> **Task requirements**: Only the lines below between the ones containing "Where should I click to: Expand" and "Click the knitted yarn motif left of the logo", inclusive, are to be reproduced, each exactly as it stands.

Saved data entries:
━━━
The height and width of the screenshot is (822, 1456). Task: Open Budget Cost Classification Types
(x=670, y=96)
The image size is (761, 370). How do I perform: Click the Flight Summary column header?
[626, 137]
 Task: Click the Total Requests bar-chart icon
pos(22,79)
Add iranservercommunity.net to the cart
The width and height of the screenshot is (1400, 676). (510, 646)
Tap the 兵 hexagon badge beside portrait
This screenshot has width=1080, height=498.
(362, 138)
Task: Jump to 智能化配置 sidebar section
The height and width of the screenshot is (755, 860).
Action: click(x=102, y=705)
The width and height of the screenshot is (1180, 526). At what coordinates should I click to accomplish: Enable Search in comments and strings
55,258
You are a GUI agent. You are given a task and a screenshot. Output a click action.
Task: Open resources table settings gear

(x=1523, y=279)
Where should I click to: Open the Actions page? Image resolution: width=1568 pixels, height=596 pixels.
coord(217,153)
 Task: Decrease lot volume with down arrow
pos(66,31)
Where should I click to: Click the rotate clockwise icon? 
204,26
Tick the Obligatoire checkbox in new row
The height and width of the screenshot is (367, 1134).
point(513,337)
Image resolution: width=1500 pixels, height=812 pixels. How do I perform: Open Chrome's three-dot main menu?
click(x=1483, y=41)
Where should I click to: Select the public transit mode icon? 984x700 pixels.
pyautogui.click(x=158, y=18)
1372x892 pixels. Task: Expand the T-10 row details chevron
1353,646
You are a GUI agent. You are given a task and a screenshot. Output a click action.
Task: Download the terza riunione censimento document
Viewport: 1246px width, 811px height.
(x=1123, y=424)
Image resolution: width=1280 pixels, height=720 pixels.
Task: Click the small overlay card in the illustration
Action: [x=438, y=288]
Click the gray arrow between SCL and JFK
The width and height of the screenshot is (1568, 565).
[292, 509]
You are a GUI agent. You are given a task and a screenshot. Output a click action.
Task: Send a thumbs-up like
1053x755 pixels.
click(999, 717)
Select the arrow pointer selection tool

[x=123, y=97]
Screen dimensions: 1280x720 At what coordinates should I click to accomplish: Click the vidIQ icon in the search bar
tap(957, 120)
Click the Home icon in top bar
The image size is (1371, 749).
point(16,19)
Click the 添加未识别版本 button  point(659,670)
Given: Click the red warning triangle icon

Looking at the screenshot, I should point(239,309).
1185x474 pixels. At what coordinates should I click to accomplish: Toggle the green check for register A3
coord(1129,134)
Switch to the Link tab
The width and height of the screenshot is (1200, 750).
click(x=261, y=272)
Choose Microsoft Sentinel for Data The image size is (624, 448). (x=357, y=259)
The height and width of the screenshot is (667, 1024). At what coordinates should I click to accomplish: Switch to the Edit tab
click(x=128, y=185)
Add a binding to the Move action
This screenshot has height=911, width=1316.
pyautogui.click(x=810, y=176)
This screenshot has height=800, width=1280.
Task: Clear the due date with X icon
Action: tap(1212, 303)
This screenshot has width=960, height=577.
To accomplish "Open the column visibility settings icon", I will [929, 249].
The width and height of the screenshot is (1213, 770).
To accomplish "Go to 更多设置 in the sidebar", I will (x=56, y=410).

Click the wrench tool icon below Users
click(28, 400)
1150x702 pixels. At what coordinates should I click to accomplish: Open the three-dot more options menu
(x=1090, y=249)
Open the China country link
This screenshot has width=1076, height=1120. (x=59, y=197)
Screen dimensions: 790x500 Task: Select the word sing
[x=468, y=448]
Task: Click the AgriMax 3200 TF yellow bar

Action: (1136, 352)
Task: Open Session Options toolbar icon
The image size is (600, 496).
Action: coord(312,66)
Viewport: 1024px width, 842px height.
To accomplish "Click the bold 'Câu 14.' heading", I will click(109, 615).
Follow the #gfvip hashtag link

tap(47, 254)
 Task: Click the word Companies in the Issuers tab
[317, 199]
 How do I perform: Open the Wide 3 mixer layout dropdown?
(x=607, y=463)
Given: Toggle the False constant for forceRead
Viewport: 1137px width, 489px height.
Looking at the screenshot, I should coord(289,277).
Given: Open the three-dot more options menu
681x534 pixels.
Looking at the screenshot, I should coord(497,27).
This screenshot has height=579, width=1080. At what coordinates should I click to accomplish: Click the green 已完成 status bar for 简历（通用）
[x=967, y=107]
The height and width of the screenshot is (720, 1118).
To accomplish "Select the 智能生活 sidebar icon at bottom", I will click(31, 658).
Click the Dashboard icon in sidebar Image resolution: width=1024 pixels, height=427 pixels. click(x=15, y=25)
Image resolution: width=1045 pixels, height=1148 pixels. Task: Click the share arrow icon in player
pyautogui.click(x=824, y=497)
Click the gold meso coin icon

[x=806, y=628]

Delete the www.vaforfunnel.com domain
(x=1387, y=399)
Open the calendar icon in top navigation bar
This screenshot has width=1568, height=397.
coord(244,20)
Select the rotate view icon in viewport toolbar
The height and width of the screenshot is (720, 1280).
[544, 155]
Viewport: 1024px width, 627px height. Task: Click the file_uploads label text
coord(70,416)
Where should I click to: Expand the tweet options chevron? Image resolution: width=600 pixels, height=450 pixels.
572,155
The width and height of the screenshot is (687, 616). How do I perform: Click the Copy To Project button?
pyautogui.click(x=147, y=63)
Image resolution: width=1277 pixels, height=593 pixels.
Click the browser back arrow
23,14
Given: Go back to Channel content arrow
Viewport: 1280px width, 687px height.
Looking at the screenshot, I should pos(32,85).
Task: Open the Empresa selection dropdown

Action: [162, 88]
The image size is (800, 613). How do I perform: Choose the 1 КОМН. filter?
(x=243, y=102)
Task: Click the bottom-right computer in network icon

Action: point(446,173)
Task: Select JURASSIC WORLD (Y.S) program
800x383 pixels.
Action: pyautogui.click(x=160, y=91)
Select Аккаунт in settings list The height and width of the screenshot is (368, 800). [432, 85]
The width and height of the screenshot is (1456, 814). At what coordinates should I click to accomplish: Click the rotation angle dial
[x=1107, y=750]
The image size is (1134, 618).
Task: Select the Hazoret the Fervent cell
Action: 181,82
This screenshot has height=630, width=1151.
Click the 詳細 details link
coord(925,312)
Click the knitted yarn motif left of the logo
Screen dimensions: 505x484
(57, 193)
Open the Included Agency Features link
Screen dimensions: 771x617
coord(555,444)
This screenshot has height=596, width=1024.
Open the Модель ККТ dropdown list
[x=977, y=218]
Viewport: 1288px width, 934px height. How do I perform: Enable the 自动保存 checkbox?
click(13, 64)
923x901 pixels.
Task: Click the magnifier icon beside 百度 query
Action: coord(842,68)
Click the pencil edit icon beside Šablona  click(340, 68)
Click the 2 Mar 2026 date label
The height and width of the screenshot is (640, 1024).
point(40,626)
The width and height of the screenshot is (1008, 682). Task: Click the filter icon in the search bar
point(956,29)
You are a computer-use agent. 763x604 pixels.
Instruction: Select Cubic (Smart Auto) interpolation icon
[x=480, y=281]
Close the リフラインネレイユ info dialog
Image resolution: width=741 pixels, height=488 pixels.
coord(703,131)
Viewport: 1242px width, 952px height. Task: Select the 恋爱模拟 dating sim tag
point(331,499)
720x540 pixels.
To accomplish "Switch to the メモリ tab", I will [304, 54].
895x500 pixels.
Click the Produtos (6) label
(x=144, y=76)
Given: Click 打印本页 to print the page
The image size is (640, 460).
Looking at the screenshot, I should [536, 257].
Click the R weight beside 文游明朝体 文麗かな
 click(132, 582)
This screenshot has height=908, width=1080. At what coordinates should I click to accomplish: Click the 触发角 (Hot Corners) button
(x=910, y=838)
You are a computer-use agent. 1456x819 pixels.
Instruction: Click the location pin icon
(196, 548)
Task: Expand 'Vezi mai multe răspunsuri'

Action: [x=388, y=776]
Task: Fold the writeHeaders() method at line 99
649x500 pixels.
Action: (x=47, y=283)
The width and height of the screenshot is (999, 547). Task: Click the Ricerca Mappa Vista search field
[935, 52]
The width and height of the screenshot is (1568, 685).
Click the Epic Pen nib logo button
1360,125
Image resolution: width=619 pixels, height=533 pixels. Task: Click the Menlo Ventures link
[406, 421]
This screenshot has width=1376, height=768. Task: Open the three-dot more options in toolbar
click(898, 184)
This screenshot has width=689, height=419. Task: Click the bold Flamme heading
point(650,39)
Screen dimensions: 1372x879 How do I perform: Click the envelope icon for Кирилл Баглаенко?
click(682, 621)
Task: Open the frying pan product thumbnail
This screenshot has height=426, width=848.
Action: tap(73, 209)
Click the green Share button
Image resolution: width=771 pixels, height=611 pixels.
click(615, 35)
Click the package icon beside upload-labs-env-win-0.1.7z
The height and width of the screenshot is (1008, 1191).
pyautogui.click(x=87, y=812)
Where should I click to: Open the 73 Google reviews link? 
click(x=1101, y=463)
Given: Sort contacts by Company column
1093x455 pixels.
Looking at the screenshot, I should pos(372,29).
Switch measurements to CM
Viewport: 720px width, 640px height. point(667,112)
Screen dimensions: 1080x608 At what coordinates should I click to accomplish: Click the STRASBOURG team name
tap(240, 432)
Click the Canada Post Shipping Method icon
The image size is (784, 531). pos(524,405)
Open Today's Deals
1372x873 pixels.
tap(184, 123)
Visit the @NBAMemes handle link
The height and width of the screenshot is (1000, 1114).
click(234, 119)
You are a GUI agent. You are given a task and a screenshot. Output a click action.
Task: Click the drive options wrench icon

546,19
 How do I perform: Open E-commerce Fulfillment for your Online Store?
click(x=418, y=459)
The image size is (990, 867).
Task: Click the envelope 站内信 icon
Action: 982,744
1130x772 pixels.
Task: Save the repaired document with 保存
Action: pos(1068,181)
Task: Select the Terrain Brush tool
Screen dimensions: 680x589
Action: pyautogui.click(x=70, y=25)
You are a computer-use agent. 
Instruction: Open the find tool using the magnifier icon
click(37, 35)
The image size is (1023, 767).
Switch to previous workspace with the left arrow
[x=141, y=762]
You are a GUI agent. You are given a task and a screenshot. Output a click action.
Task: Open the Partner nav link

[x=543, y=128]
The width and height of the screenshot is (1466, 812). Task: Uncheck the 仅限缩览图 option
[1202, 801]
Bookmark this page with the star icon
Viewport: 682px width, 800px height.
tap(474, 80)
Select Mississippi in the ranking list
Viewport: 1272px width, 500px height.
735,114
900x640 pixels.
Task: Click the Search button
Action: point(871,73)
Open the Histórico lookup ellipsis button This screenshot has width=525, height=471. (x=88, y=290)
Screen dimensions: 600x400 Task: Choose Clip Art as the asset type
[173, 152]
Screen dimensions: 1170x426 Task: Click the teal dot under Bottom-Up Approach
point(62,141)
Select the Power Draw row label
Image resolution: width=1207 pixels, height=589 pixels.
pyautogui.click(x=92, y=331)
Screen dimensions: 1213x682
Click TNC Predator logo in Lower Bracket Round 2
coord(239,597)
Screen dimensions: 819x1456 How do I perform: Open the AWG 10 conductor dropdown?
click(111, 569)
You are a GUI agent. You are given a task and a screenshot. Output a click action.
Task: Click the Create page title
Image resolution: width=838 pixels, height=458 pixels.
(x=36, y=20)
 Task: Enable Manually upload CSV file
━━━
> **Exercise solution**:
Where should I click to: Expand the tweet options chevron? Image resolution: width=600 pixels, height=450 pixels.
572,155
The width and height of the screenshot is (687, 616). How do I perform: Click the Copy To Project button?
pyautogui.click(x=147, y=63)
Image resolution: width=1277 pixels, height=593 pixels.
Click the browser back arrow
23,14
Given: Go back to Channel content arrow
Viewport: 1280px width, 687px height.
Looking at the screenshot, I should pos(32,85).
Task: Open the Empresa selection dropdown

Action: [162, 88]
The image size is (800, 613). How do I perform: Choose the 1 КОМН. filter?
(x=243, y=102)
Task: Click the bottom-right computer in network icon

Action: point(446,173)
Task: Select JURASSIC WORLD (Y.S) program
800x383 pixels.
Action: pyautogui.click(x=160, y=91)
Select Аккаунт in settings list The height and width of the screenshot is (368, 800). [432, 85]
The width and height of the screenshot is (1456, 814). At what coordinates should I click to accomplish: Click the rotation angle dial
[x=1107, y=750]
The image size is (1134, 618).
Task: Select the Hazoret the Fervent cell
Action: 181,82
This screenshot has height=630, width=1151.
Click the 詳細 details link
coord(925,312)
Click the knitted yarn motif left of the logo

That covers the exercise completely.